Medizin

Den Herner Kinderärzten fehlt schon bald der Nachwuchs

Bei einer SPD-Veranstaltung sprachen der Herner Kinderarzt Dr. Wolfgang Schrader, SPD-Ratsherr Kai Gera und Dr. Holger Wißuwa.

Bei einer SPD-Veranstaltung sprachen der Herner Kinderarzt Dr. Wolfgang Schrader, SPD-Ratsherr Kai Gera und Dr. Holger Wißuwa.

Foto: Barbara Zabka

Herne.   Ein Versorgungsengpass ist abzusehen: Vier der zehn Herner Kinderärzte gehen demnächst in Rente.

Schon in wenigen Jahren werde Herne zu wenig Kinderärzte haben: Das war das Fazit eines Infoabends der SPD-Altenhöfen mit dem SPD-Landtagsabgeordneten Alexander Vogt in der Begegnungsstätte an der Flottmannstraße. Während Kinder- und Jugendarzt Dr. Wolfgang Schrader ein dramatisches Bild zeichnete, konnte Dr. Holger Wißuwa von der Herner Feuerwehr die etwa 30 Gäste beim Thema Notfallmedizin beruhigen, hier seien keine Engpässe zu erwarten.

„In Herne gibt es nur zehn Kinderarztsitze“, eröffnete Wolfgang Schrader die Diskussion. „In den vergangenen 30 Jahren hat sich diese Anzahl nicht verändert – obwohl wir Kinderärzte jährlich einen Patientenzuwachs von etwa zehn Prozent haben“, so Schrader weiter. Dieser Zuwachs komme durch höhere Geburtenraten und auch zugezogene Flüchtlingskinder zustande. Die Frage lautete: „Haben wir denn genug Kinderärzte in Herne?“ Schraders Antwort: „Zur Zeit stemmen wir den Andrang noch irgendwie, aber in spätestens fünf Jahren gehen neben mir noch drei weitere Kollegen in Rente, Ersatz für diese Stellen ist aber nicht abzusehen.“

Zu wenige Studienplätze und hoher Numerus Clausus

Den Grund des Problems sehen Schrader und Wißuwa in zu wenigen Studienplätzen und dem hohen Numerus Clausus in der Medizin. Selbst wenn die Politik kurzfristig weitere Studienplätze einrichte oder den Zugang erleichtere: Wer jetzt mit dem Studium beginne, sei erst in elf Jahren fertig, das helfe Herne also nicht bei einem Engpass in fünf Jahren, rechnete Schrader vor.
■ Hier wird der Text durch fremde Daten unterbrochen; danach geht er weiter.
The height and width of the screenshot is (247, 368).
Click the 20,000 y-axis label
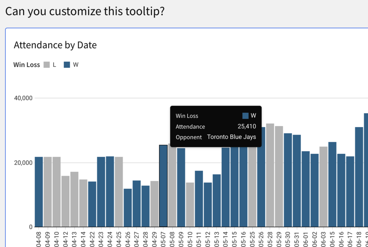coord(23,162)
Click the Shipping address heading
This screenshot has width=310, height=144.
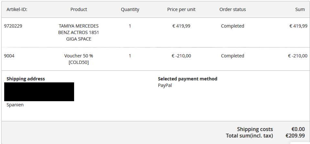coord(26,79)
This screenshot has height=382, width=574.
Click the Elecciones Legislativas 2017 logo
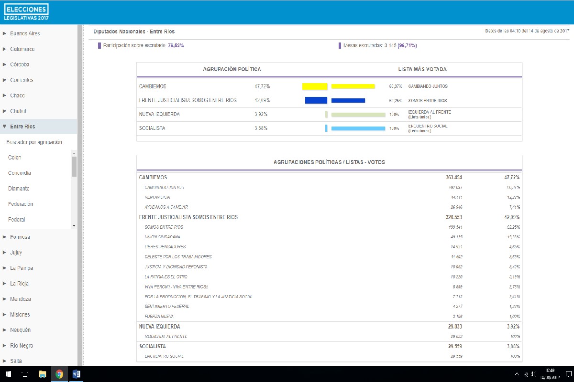point(26,12)
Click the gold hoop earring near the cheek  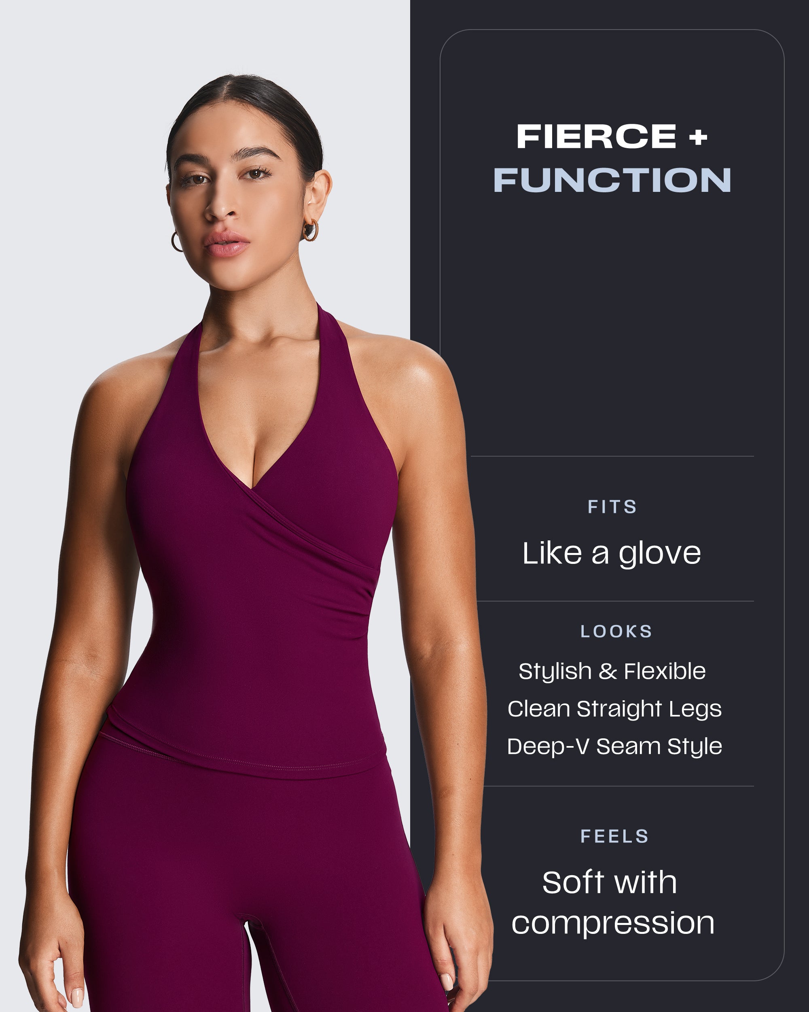176,241
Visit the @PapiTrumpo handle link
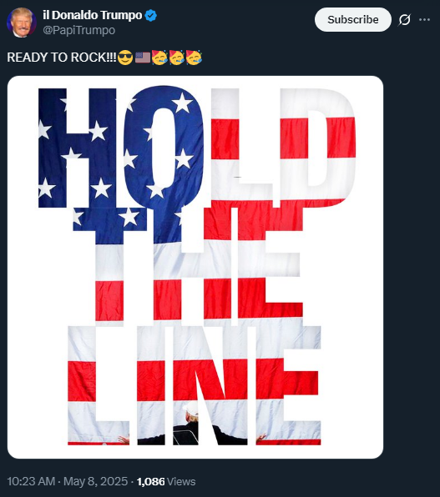The height and width of the screenshot is (497, 440). [x=79, y=30]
Wie sieht es im Notfall aus? Wißuwa: „Kinder notärztlich versorgen zu müssen, ist zum Glück ein seltenes Ereignis.“ Von den 15 000 Rettungseinsätzen in Herne pro Jahr beträfen nur etwa 350 Einsätze Kinder. Beim Rettungsdienst werde nicht nach dem Alter der Patienten unterschieden, der Notarzt versorge alle Altersklassen auf dem Weg zum Krankenhaus. „Ab Januar 2019 soll es in Herne ein weiteres Rettungssystem rund um die Uhr geben.“ Alexander Vogt will sich um die Problematik kümmern und in Düsseldorf thematisieren.